This article was published on Wednesday, February 22, 2023 in Kaiser Health News.
By Sarah Jane Tribble
A prescription drug that helps Lore Wilkinson walk and talk despite a rare muscle disease cost her so little for more than a decade that she didn't even use her insurance to pay for it. But now, her Medicare insurance is shelling out about $40,000 for a one-month supply of the drug, and she fears she'll be slammed with a $9,000 copayment.
"Who can afford that?" said the 91-year-old, who lives in Rochester, Minnesota. (Her first name is pronounced LOR-ee.)
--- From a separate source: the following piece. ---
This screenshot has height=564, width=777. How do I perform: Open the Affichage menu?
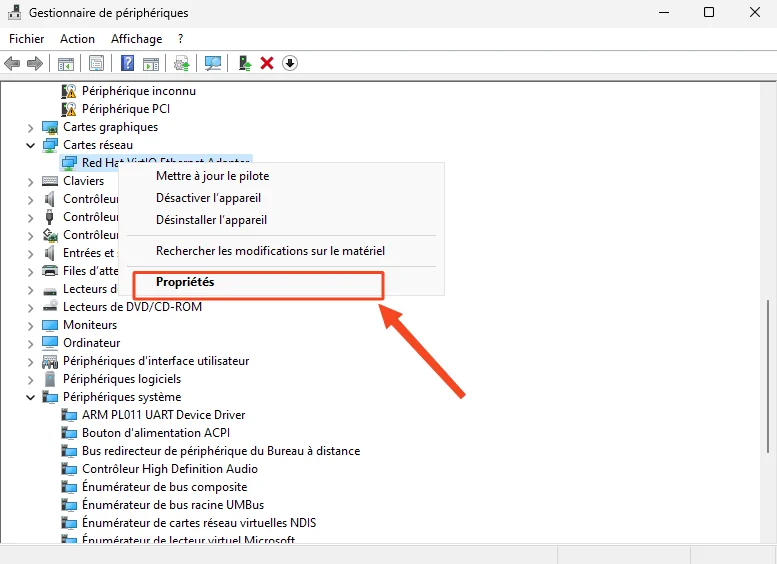tap(136, 39)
Wilkinson, like millions of other people with rare diseases nationwide, is caught up in an ongoing legal and political debate about how the U.S. supports pharmaceutical companies and their research. The FDA made its latest move in the tug of war in late January by saying it would largely ignore a U.S. court ruling involving Firdapse, the drug Wilkinson needs.
Firdapse was approved in 2018 by the FDA as an "orphan drug," a designation that rewards drug companies for developing treatments for rare diseases. When a drugmaker wins approval for an orphan drug, the company is entitled to seven years of exclusive rights to the marketplace, which means the FDA won't approve another company's application for a competitive drug for the same use during that period.
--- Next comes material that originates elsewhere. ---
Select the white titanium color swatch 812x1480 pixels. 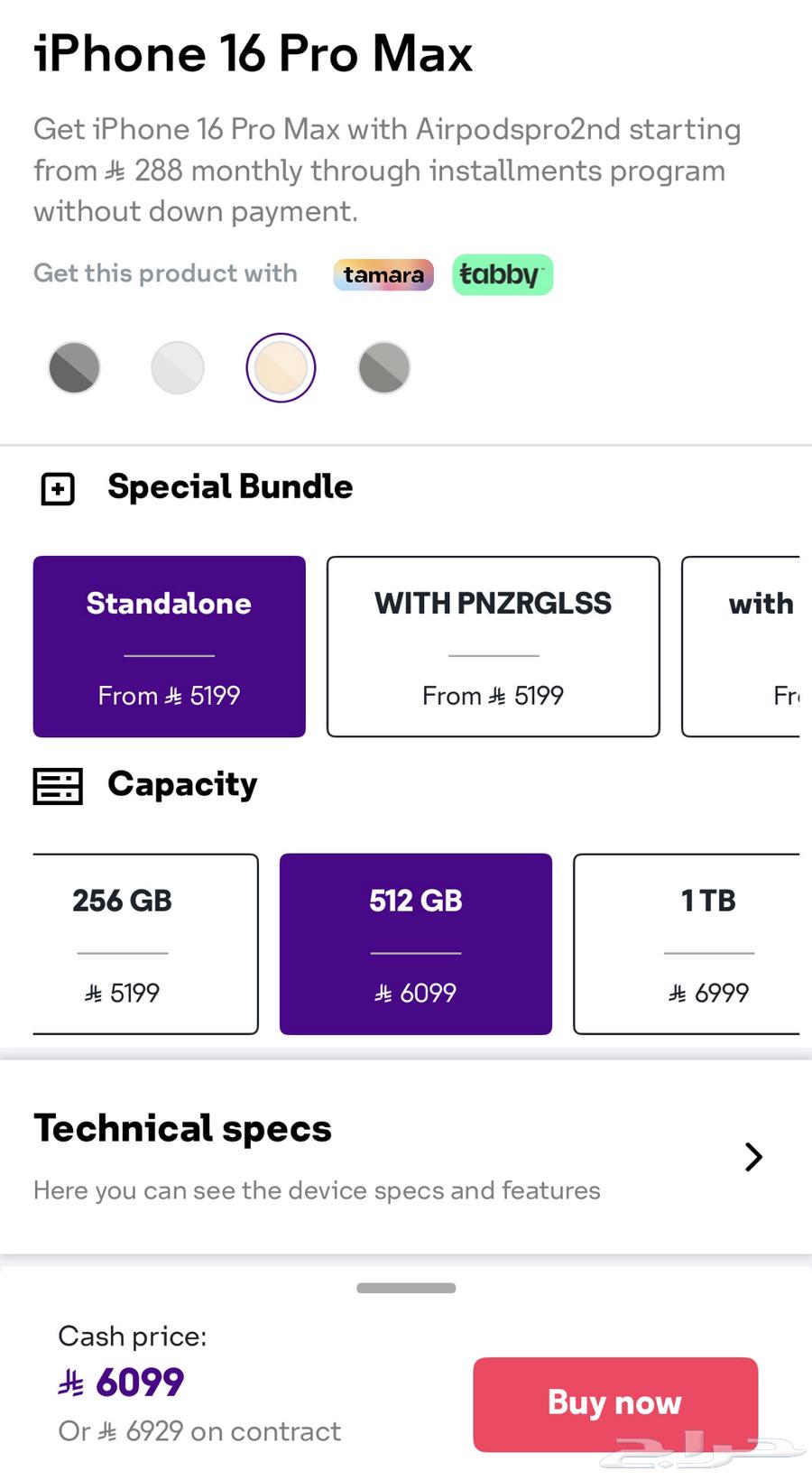(x=178, y=368)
But after the 11th U.S. Circuit Court of Appeals denied a motion in early 2022, the FDA stopped reviewing applications for certain drugs or handing out exclusivity, agency spokesperson April Grant said. The delay left drugmakers in limbo.
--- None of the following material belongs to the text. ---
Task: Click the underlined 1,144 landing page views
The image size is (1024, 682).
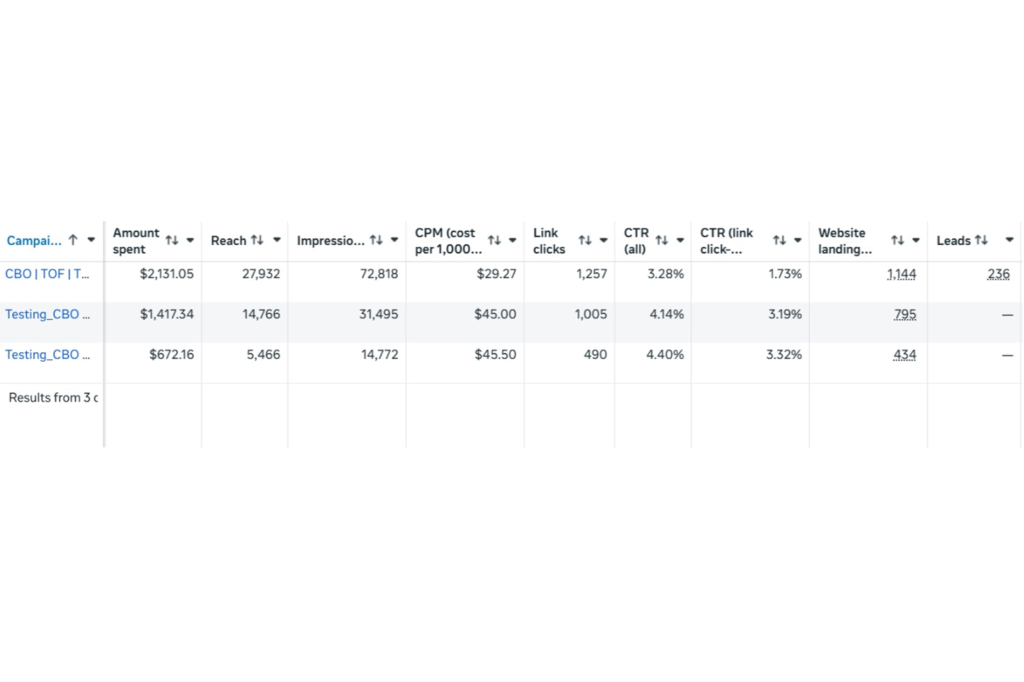Action: pyautogui.click(x=901, y=273)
Often, drugs granted exclusivity are among the highest priced in the U.S. market. For example, Zolgensma, a one-time treatment for spinal muscular atrophy, carries a $2.25 million price tag. Mary Carmichael, a spokesperson for its manufacturer, Novartis, said Zolgensma has treated more than 3,000 patients globally and nearly all U.S. patients taking the drug as approved by the FDA are covered by commercial or government insurance.
The company also continues to invest in research and development as well as clinical studies for the drug to reach more patients, Carmichael said. Most drugs enter the U.S. market armed with a variety of patents and intellectual property protections that stave off competition and allow drugmakers to set prices as they see fit. For drugs that treat rare diseases, the seven years of market exclusivity is part of that armor.
A year's supply of Catalyst Pharmaceuticals' Firdapse, which Wilkinson takes to treat her Lambert-Eaton myasthenic syndrome, or LEMS, sells for about $375,000 after discounts, said Catalyst spokesperson David Schull. He said the company has financial assistance programs and donates to charitable foundations to help those in need. The goal, Schull said, "is that no LEMS patient is ever denied access to medication for financial reasons."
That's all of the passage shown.